The report found that families have exhausted their resources and are now taking on "harmful or asset-depleting coping mechanisms" just to survive, such as selling household goods, or housing or land owned in Syria.

Households are increasingly incurring debt in order to buy food, cover health expenses and pay for rent. 

Since 2015, there has been a 12 percent rise in the number of families who are moderately to severely food insecure.

About 71 percent live below the poverty line and more than half of families have five or more people living together.

Almost half - 48 percent - of children are not in school, with some households sending youngsters to work.

Lebanon is the second largest host to Syrian refugees after Turkey. Refugees live in some 2,125 communities and locations in urban and rural areas around the country, mostly in residential buildings but others in makeshift homes or informal settlements.

Some 42 percent of households are experiencing one or more of the following: overcrowding, dangerous structural conditions and urgently needed repairs, and no toilet.

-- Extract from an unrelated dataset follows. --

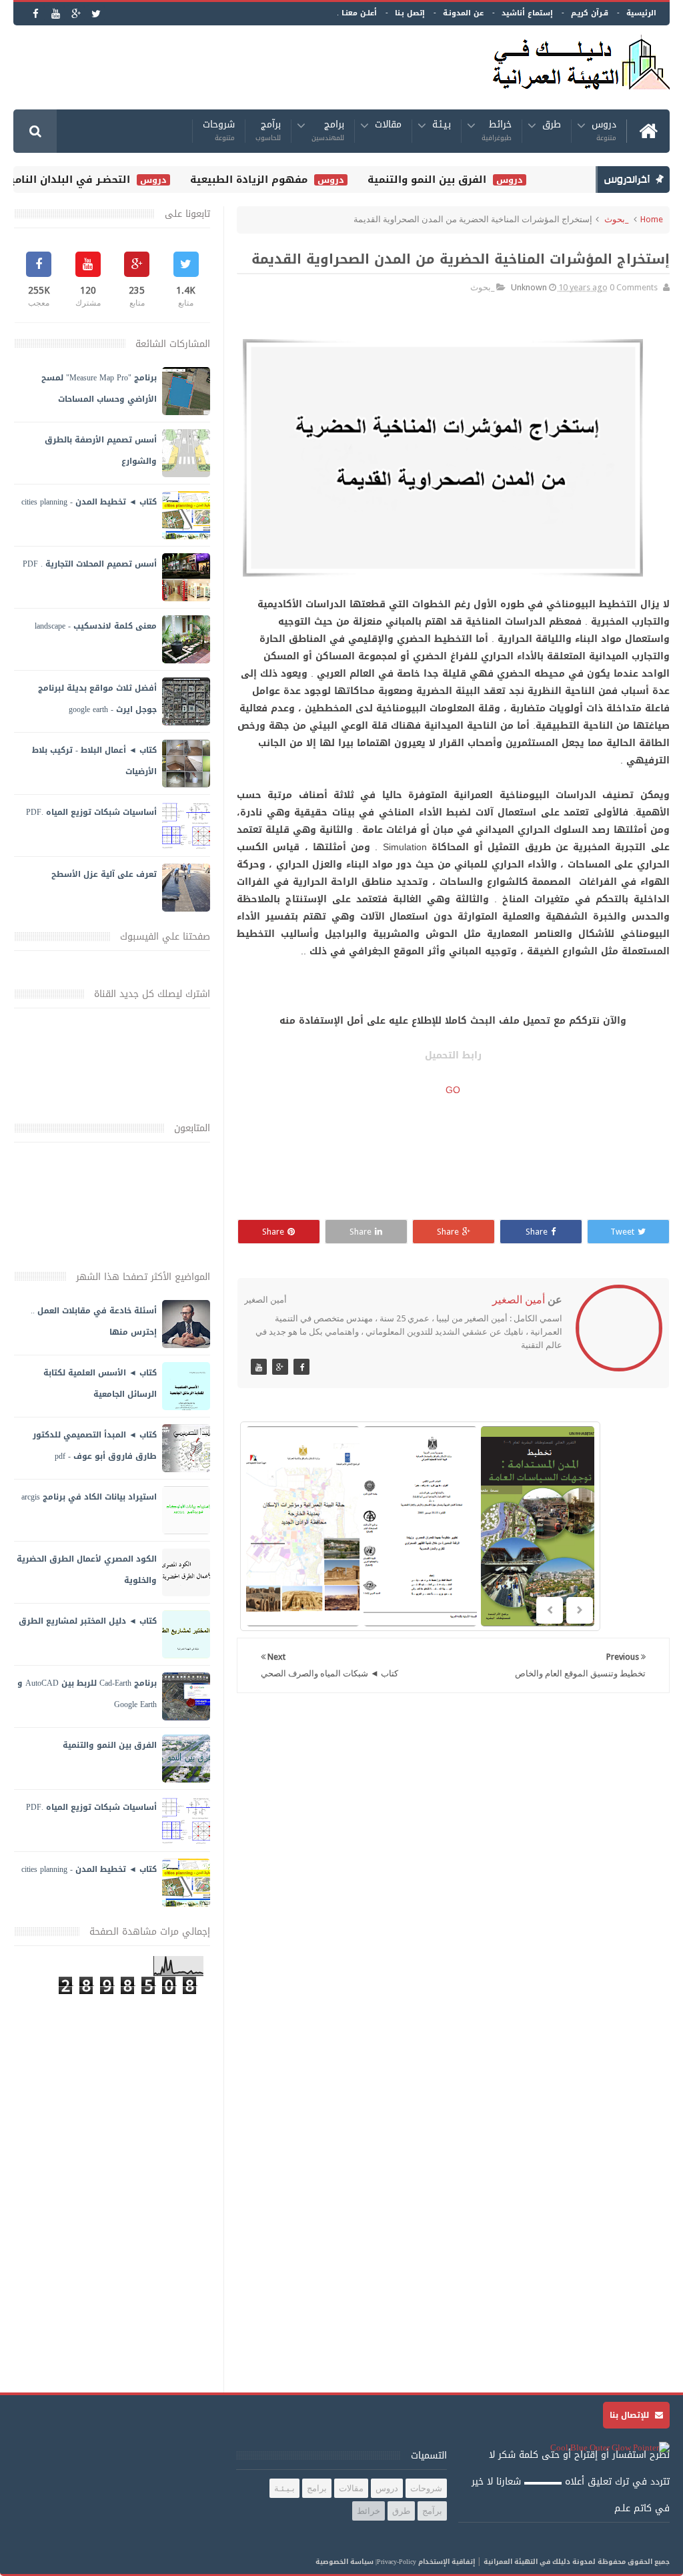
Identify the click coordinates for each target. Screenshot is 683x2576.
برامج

"The findings are a reminder to all of us that a significant share of Syrian households in Lebanon are doing all they can with limited means,"  said Tanya Chapuisat, UNICEF's representative in Lebanon.

"For those who have lived through the violence in Syria and endure hardship in the host country, health care, food, emotional support and education are simply vital."

Compared to the previous year, the situation of refugees had not deteriorated dramatically in terms of health, education, shelter, water and hygiene the report said, crediting $1 billion of aid received.

However, the contribution is only half of the target $2.48 billion requested from a joint UN, government, and inter-agency appeal for Syrian refugees in Lebanon.

The report, Vulnerability Assessment of Syrian Refugees, is the fourth of its kind and includes detailed data from visits to more than 4,500 Syrian refugee households in 26 districts throughout the country.